MATERIAL FOR THIS EXERCISE:
********************

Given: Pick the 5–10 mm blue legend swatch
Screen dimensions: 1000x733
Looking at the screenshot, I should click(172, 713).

********************

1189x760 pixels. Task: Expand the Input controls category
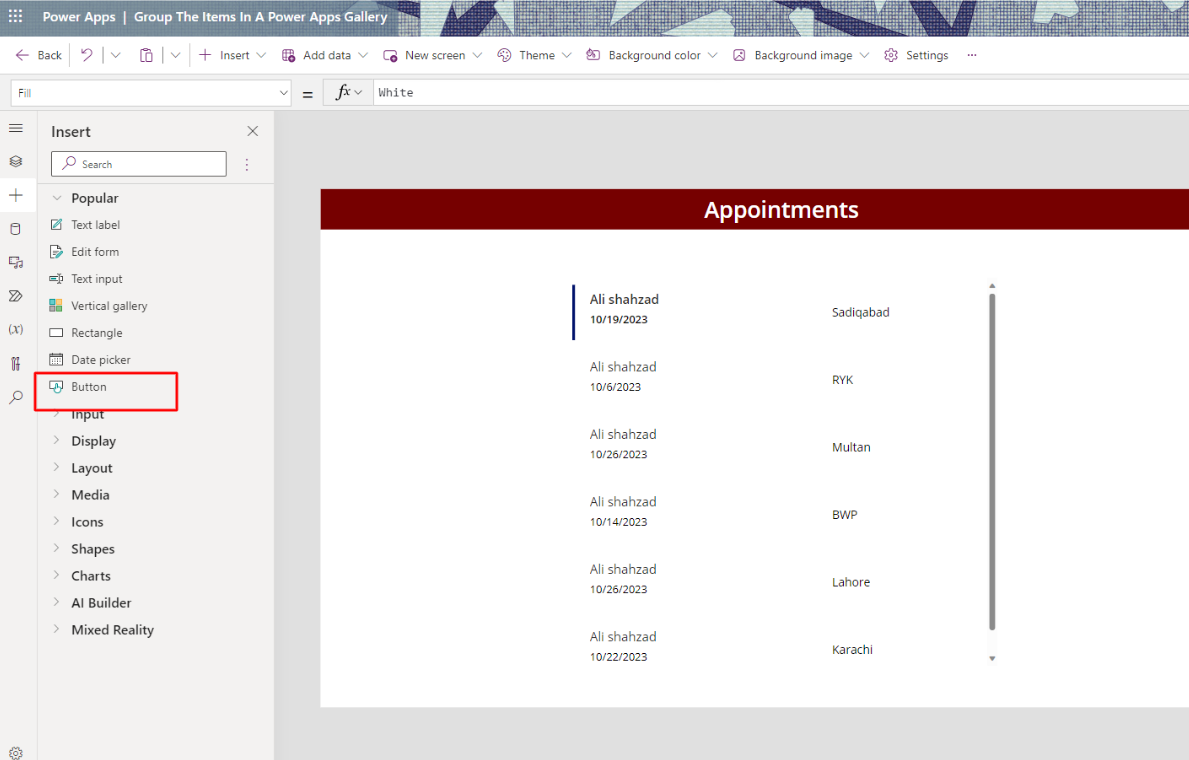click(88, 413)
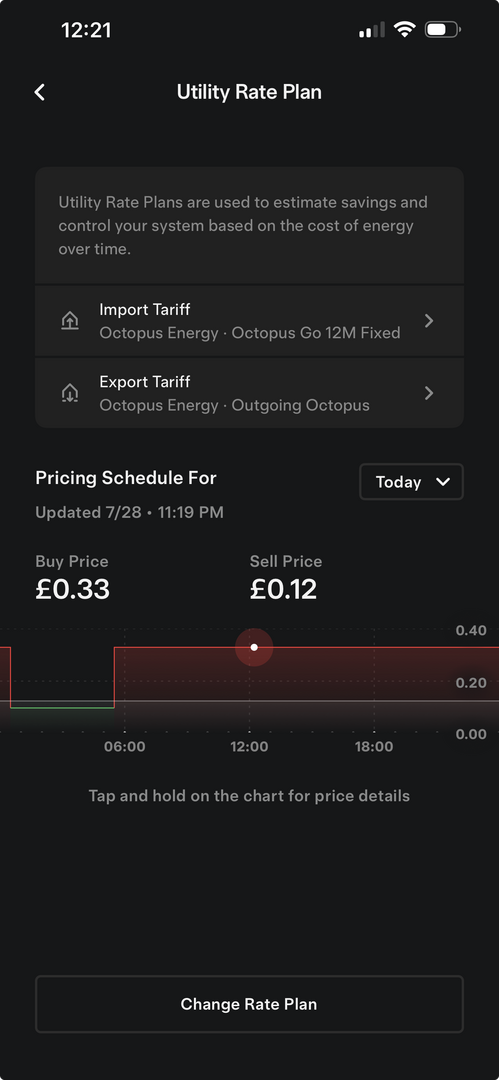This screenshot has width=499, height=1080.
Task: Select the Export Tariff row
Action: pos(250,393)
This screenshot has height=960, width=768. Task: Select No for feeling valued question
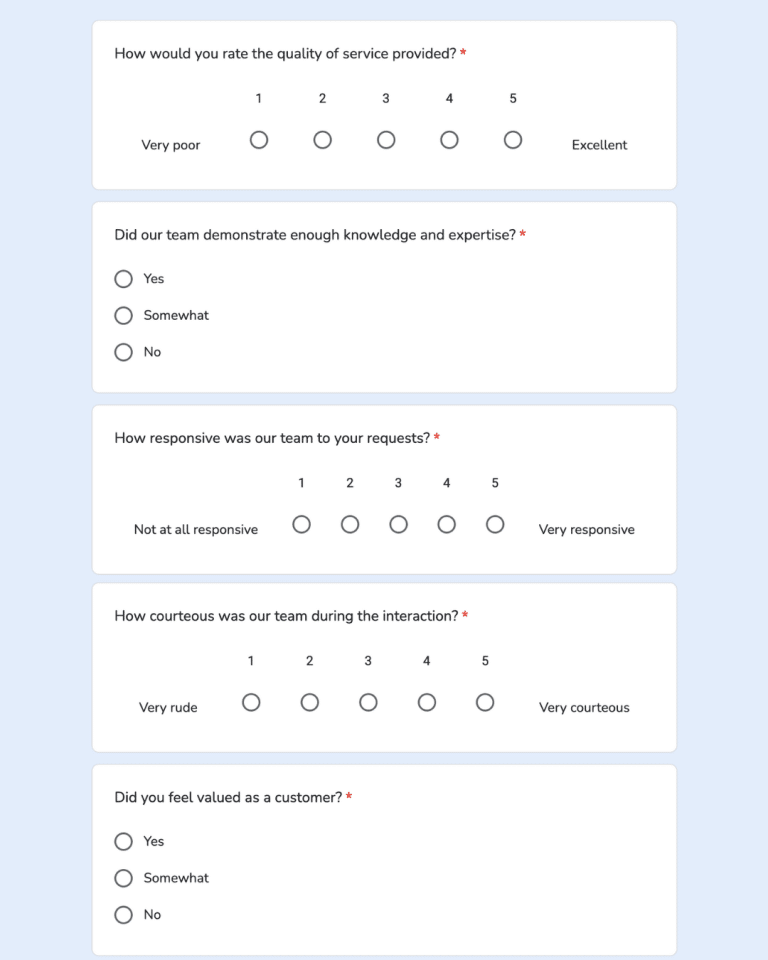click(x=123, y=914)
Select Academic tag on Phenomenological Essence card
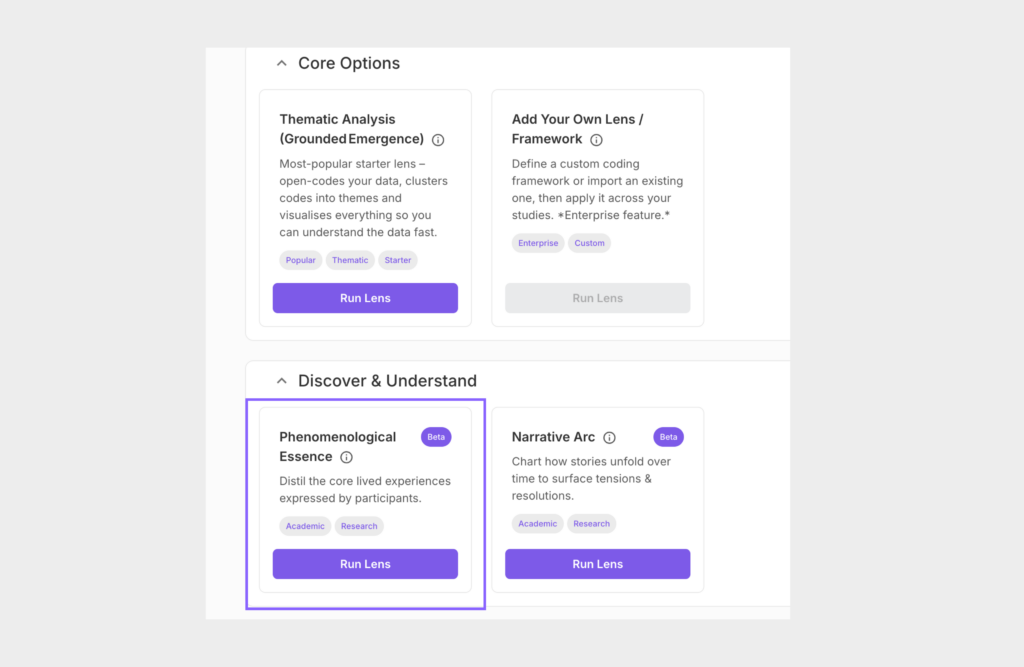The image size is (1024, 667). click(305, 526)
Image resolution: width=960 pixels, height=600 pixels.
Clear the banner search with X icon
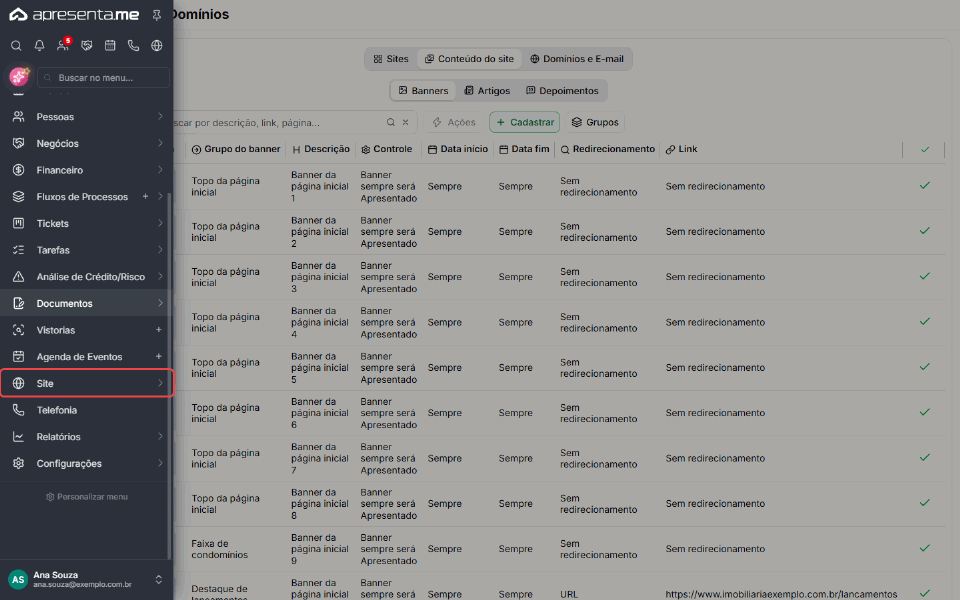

********************

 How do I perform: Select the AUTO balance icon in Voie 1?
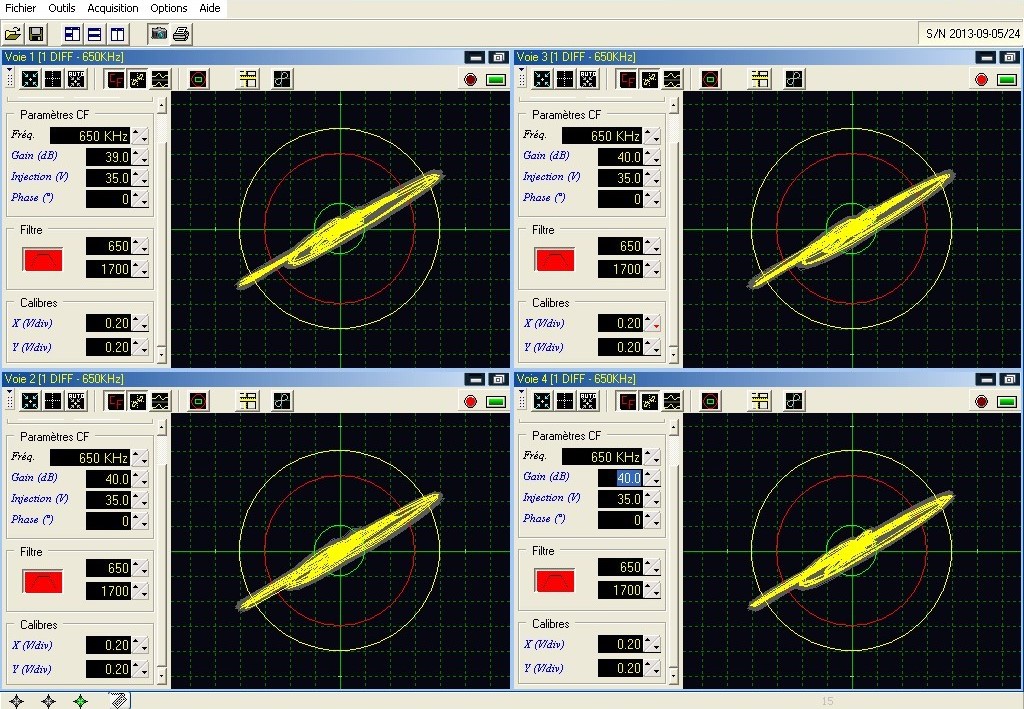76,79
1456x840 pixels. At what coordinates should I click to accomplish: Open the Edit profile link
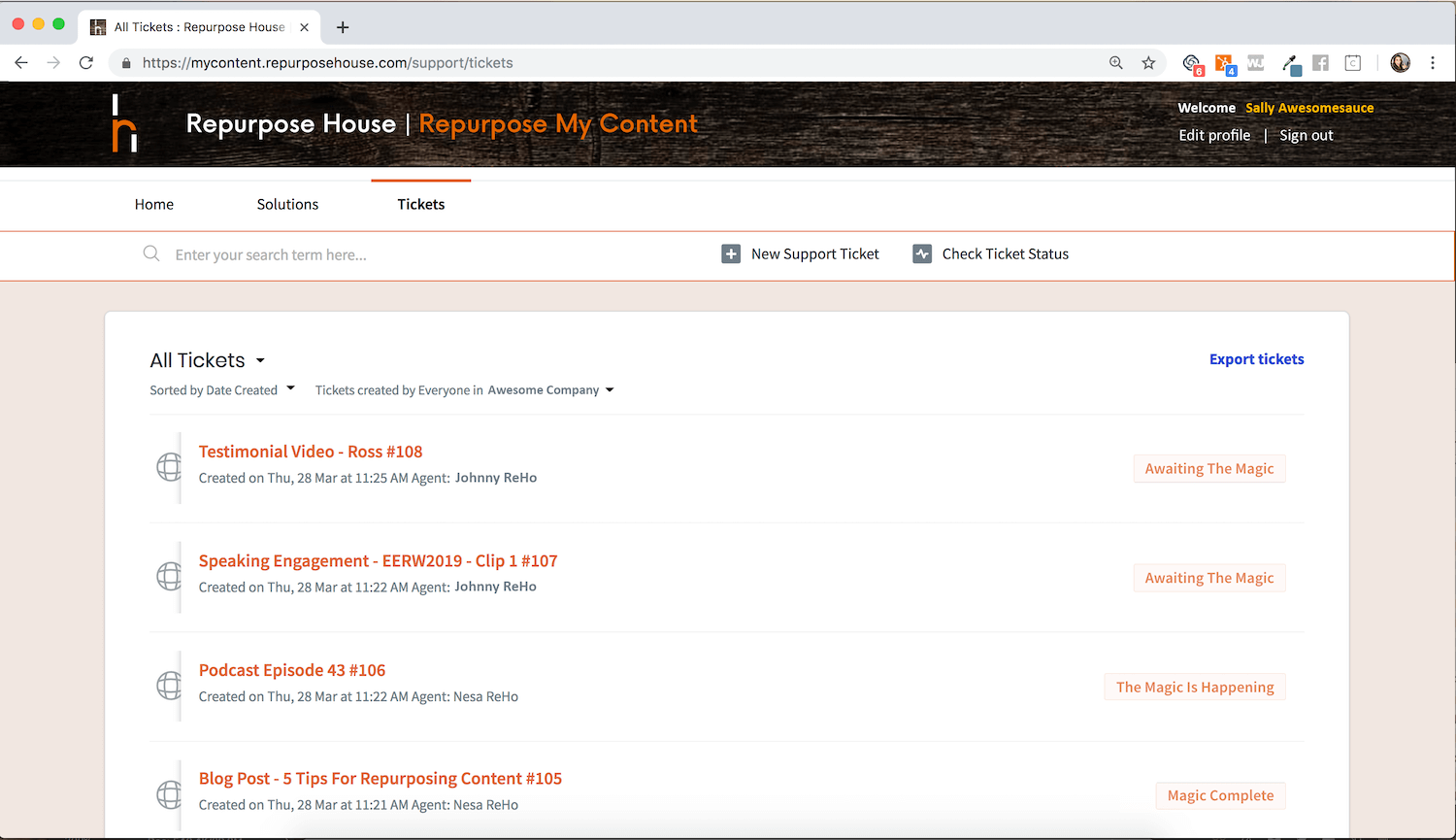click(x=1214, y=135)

********************

ABOUT THIS TASK: Taking the entries above, restate exactly those lines that fall between the line with "Image resolution: width=960" and the line with "Clear the banner search with X icon", keeping both of those lines too.

RESPONSE:
Image resolution: width=960 pixels, height=600 pixels.
Clear the banner search with X icon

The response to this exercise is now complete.